Joaquim Paço D'Arcos

Ficcionista, dramaturgo, poeta e crítico, nascido a 14 de maio de 1908, em Lisboa, e falecido a 10 de junho de 1979, na mesma cidade, ocupou, sob o regime salazarista, o cargo de chefe dos Serviços de Imprensa do Ministério dos Negócios Estrangeiros, dirigiu o Trans-Zambezia Railway e presidiu à Sociedade Portuguesa de Autores. Várias vezes galardoado com prémios literários, Joaquim Paço d'Arcos colocou, num momento de emergência do Neorrealismo e de polémica sobre a finalidade social do romance, a sua escrita sob os modelos de Stendhal e de Eça de Queirós, escudando sob a imparcialidade dos mestres realistas (cf.
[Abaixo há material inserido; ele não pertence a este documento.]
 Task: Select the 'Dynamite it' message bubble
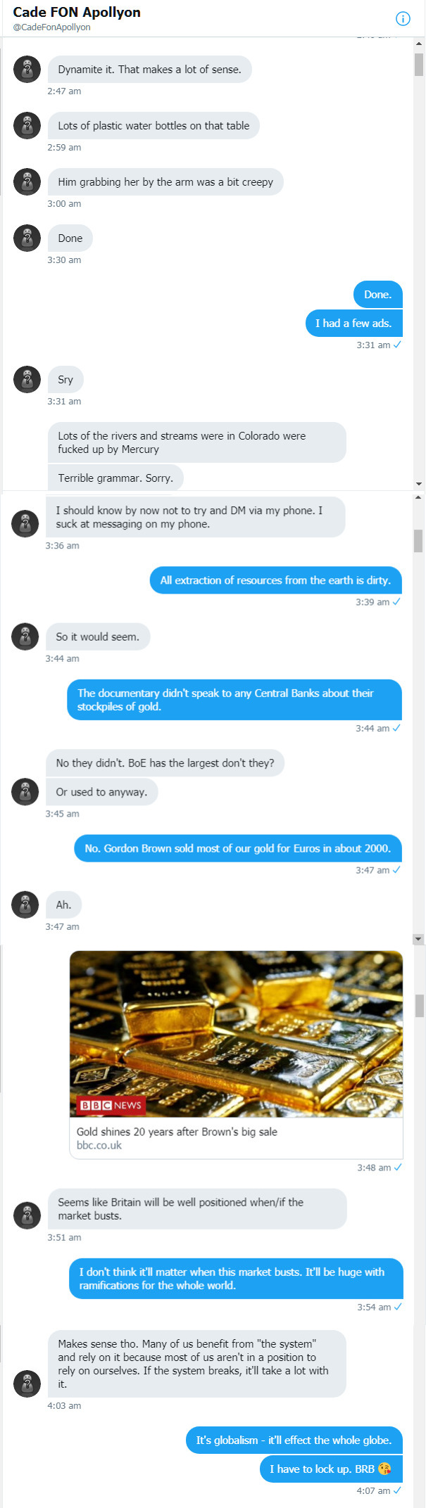point(150,69)
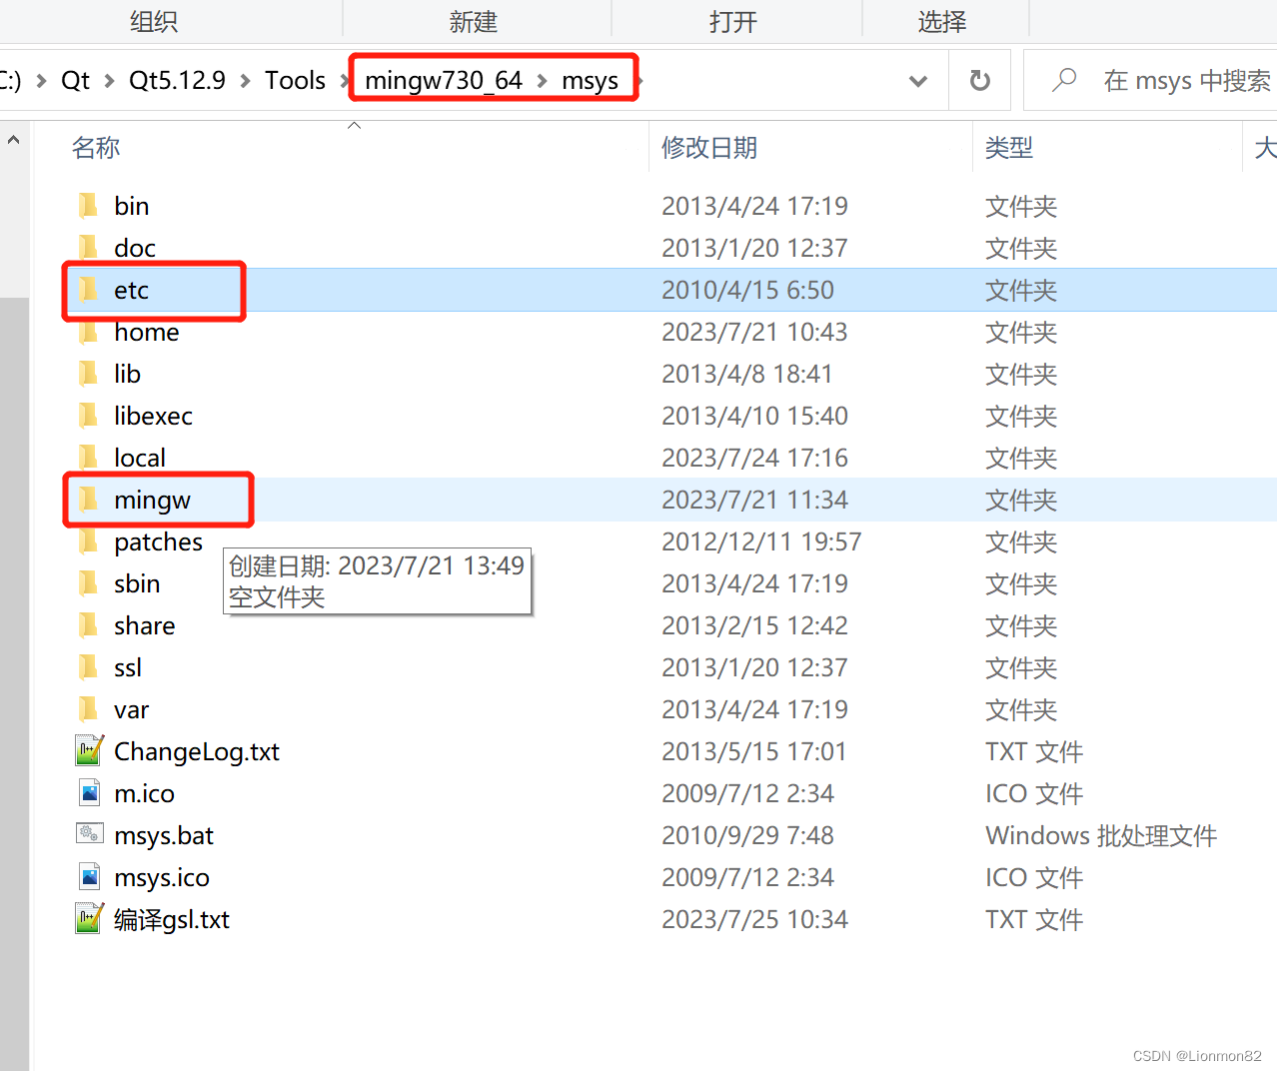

O Romance e o Romancista, 1943) um certo conservadorismo doutrinário. Considerando a sua obra liberta de qualquer compromisso político, social ou religioso e vocacionada exclusivamente para valores universais e eternos como a pintura das paixões humanas e o desenho de frescos sociais, nega, ao mesmo tempo, que o apuramento técnico e o trabalho do estilo constituam uma ferramenta fundamental na escrita romanesca. Apesar do aperfeiçoamento de formas e processos visíveis ao longo de mais de trinta anos de prosa, o ciclo de obras que tem por tema a viagem (Herói Derradeiro, Amores e Viagens de Pedro Manuel, Diário dum Emigrante) e os primeiros romances do ciclo das crónicas da vida lisboeta (Ana Paula, Ansiedade, O Caminho da Culpa) privilegiam a objetividade, o visualismo, uma ação linear apenas entrecortada por evocações, a frase simples e a descrição direta.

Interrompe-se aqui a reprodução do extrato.